C’est ce même engouement pour l’argent facile qui incite au trafic de la drogue qui continue à faire des ravages malgré les campagnes officielles annoncées contre les abus de substances et de produits illicites.  Mais le trafic ne se limite pas à la drogue, le rapport du département d’État américain dénonce année après année le trafic humain à Maurice. D’après ce document officiel, les trafiquants exploitent les migrants. Comme le souligne le syndicaliste Ally Beegun, les trafiquants exploitent la consommation des substances des victimes pour maintenir le contrôle comme moyen de coercition. Les trafiquants exploitent les ouvriers étrangers, en particulier des femmes malgaches recrutées sous faux prétexte d’emploi ou de tourisme dans le trafic sexuel, souligne le syndicaliste.

Cette faiblesse face à l’argent, même déprécié, est exploitée allègrement par certains politiciens, surtout en cette période électorale. C’est ce qui amenait le défunt Pierre Dinan à dénoncer autrefois les cadeaux offerts par les politiciens dans l’opacité et l’amenait à se prononcer en faveur du Political Financing Bill.

Au-delà de ce projet de loi, aucun effort ne devrait être épargné pour inculquer la valeur du travail et le sens du devoir chez des jeunes à un moment où tout leur est donné gratuitement.

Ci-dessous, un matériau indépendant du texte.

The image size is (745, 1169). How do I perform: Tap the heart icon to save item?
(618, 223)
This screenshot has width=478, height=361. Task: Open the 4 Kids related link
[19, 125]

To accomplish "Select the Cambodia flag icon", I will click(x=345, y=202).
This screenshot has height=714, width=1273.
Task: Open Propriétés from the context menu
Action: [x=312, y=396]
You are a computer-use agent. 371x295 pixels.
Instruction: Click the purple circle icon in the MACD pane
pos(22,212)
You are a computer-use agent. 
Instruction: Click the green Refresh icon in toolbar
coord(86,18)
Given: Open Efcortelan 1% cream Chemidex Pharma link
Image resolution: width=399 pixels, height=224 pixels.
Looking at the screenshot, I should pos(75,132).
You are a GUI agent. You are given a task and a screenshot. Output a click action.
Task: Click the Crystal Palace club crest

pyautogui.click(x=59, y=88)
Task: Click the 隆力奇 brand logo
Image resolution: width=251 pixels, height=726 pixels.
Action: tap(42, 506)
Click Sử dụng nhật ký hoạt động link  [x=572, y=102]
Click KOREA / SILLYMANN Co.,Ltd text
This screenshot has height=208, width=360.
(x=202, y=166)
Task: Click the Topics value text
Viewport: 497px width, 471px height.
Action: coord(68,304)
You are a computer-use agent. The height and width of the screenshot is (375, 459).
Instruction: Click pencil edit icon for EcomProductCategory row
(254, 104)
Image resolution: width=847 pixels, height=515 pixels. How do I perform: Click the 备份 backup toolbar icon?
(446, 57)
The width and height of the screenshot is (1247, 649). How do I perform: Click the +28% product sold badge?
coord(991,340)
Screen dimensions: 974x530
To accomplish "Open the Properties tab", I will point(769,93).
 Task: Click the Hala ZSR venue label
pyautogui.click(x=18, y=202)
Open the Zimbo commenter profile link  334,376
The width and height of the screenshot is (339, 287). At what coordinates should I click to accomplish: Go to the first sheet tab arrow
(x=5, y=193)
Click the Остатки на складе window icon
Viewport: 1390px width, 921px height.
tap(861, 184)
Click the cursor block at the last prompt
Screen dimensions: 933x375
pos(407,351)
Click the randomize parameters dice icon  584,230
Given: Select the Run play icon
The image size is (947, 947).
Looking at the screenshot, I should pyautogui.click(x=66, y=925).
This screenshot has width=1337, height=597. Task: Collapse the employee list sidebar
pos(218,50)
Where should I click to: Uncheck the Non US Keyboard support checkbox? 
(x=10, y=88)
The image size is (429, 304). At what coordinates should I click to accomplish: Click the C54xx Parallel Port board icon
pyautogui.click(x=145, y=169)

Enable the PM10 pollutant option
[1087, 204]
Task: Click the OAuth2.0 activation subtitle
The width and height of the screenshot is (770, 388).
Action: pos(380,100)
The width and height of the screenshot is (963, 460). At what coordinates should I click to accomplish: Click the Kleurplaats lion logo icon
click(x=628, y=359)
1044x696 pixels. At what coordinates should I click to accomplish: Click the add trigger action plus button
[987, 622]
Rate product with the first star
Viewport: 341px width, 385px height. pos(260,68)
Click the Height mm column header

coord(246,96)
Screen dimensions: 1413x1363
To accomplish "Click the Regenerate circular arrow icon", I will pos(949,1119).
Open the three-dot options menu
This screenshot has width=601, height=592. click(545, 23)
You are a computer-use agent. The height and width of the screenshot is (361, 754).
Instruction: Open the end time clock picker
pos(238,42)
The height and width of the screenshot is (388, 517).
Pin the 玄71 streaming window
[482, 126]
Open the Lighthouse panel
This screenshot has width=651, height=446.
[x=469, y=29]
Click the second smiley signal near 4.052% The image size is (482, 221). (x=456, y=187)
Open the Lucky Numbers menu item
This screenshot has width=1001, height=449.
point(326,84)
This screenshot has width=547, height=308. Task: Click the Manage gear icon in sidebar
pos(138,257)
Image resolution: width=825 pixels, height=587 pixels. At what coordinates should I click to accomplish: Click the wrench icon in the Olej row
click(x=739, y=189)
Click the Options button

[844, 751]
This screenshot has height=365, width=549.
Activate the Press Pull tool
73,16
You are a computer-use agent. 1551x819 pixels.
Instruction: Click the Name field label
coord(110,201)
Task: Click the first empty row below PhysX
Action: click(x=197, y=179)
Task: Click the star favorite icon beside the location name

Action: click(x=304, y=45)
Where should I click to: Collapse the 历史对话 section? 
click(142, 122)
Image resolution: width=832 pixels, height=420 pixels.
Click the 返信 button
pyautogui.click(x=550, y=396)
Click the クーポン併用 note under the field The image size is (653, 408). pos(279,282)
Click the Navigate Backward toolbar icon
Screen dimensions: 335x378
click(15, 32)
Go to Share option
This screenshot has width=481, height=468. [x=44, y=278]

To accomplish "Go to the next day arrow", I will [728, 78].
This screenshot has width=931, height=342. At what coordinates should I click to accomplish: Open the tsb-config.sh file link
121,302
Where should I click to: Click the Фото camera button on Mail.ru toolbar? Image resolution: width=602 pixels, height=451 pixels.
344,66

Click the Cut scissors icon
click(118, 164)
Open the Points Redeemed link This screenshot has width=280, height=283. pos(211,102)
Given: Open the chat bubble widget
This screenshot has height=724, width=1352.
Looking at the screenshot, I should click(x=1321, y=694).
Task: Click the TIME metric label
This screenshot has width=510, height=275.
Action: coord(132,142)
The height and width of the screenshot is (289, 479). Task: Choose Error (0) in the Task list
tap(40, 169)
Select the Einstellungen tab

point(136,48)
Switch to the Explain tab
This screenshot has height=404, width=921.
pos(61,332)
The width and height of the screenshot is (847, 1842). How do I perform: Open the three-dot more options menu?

Notre attention a aussi été retenue cette semaine par ce qui arrive à un important groupe de Chagossiens, qui se sont retrouvés sans logis en Angleterre. Détenteurs depuis peu du passeport britannique, ils ont quitté le pays sur l’instigation d’un des leurs et après avoir consenti à des sacrifices pour débarquer à  l’aéroport de Gatwick il y a deux semaines.  Faute de préparations préalables comme indiqué par les directives claires du Haut Commissariat britannique, ils ont été hébergés dans un centre de refuge d’urgence de Crawley, où vivent la plupart des Chagossiens qui ont quitté Maurice. Après la fermeture du centre après un délai légal de 15 jours, ils se sont retrouvés sans logement. Cette affaire évoquée par la BBC donne lieu actuellement à des posts sur les réseaux sociaux dans lesquels Maurice est décrit comme l’enfer pour Chagossiens. Certains se considèrent comme « BIOTiens » allant jusqu’à contester la souveraineté de Maurice sur les Chagos. Tout cela se produit alors que Maurice est dans l’attente de la reprise des discussions avec la Grande-Bretagne sur le retour des Chagos à Maurice et alors que Maurice se prépare à la réhabilitation des Chagossiens aux Chagos. Une telle situation est susceptible de mettre Maurice dans l’embarras. Même si les Chagossiens ont le droit de s’installer dans les pays qu’ils souhaitent, on se demande si les autorités mauriciennes ne peuvent pas intervenir au nom des droits de l’Homme afin d’éclaircir toute cette affaire.